Здесь снова придется прервать славного штабс-капитана, чтобы напомнить читателю, как выглядит водопад, -- с помощью другого очевидца: "Тропинка, ведущая к водопаду, извивается по густому дикому лесу... По мере приближения нашего к водопаду, его шум и гул все усиливались и наконец дошли до того, что мы не могли расслышать друг друга; несколько минут мы продолжали продвигаться вперед молча, среди оглушительного и вместе упоительного шума... и вдруг очутились на краю острых скал, окаймляющих Иматру!.. Представьте себе широкую, очень широкую реку, то быстро, то тихо текущую, и вдруг эта река суживается на третью часть своей ширины серыми, седыми утесами, торчащими с боков ее, и, стесненная ими, низвергается по скалистому крутому скату на пространстве 70 сажен в длину. Тут, встречая препятствия от различной формы камней, она бьется о них, бешено клубится, кидается в стороны и, пенясь и дробясь о боковые утесы, обдает их брызгами мельчайшей водяной пыли, которыми покрывает, как легчайшим туманом, ее берега. Но, с окончанием склона, оканчиваются ее неистовства: она опять разливается в огромное круглое озеро, окаймленное живописным лесом, течет тихо, лениво, как бы усталая; на ней не видно ни волнения, ни малейшей зыби. -- При своем грандиозном падении она обтачивает мелкие камешки в разные фантастические фигуры, похожие на зверей, птиц, часы, табакерки и проч. ... На некоторых береговых камнях написаны были разные имена, и одно из них было милое и нам всем знакомое Евгения Абрамовича Баратынского".

* * * "...И мнится, сердцем разумею Речь безглагольную твою!

Боратынскому оставалось увидеть открытое море, и потому осенью поехали мы в Роченсальм. Погода была ветреная, и когда мы взобрались на прибрежные скалы, море играло во всей красоте своей. Прекрасно, -- воскликнул поэт и умолк. Я оставил его, удалясь в сторону. Он сел при подошве огромной башни маяка и долго любовался на торжественное явление.

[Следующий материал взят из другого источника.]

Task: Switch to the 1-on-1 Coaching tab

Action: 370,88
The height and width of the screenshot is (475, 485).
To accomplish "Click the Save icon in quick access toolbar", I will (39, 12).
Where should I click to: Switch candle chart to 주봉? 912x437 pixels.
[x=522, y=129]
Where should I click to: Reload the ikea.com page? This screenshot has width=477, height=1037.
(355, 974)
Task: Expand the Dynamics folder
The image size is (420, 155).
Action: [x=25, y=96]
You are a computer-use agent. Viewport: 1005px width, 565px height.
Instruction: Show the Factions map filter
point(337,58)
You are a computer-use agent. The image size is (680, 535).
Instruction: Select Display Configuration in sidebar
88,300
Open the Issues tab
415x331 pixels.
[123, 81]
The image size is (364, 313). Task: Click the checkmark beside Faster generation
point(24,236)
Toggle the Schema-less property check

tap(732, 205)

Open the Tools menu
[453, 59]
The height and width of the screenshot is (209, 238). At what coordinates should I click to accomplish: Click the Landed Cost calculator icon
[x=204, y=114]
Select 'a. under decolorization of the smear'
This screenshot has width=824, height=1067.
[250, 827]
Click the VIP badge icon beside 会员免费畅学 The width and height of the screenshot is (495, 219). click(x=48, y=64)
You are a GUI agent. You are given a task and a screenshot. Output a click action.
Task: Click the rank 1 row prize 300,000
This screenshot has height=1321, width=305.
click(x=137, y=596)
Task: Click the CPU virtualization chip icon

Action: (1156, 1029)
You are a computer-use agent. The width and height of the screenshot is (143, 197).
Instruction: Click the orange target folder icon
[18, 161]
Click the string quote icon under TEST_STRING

Если вы будете в пустынном Роченсальме, подойдите к маяку, поклонитесь месту, где творческая природа, играя необъятной бездной, создавала бурю в груди поэта, стихотворение, полное думы и чувства: ... Кто, возмутив природы чин, Горами влажными на землю гонит море? Не тот ли злобный дух, геены властелин, Что по вселенной розлил горе, Что человека подчинил Желаньям, немощи, страстям и разрушенью И на творенье ополчил Все силы, данные творенью! ... Когда придет желанное мгновенье, Когда волнам твоим я вверюсь, океан? Но знай, красой далеких стран Не очаровано мое воображенье ; Под небом лучшим обрести Я лучшей доли не сумею; Вновь не смогу душой моею В краю цветущем расцвести!

Так прошел год со времени приезда к нам поэта *.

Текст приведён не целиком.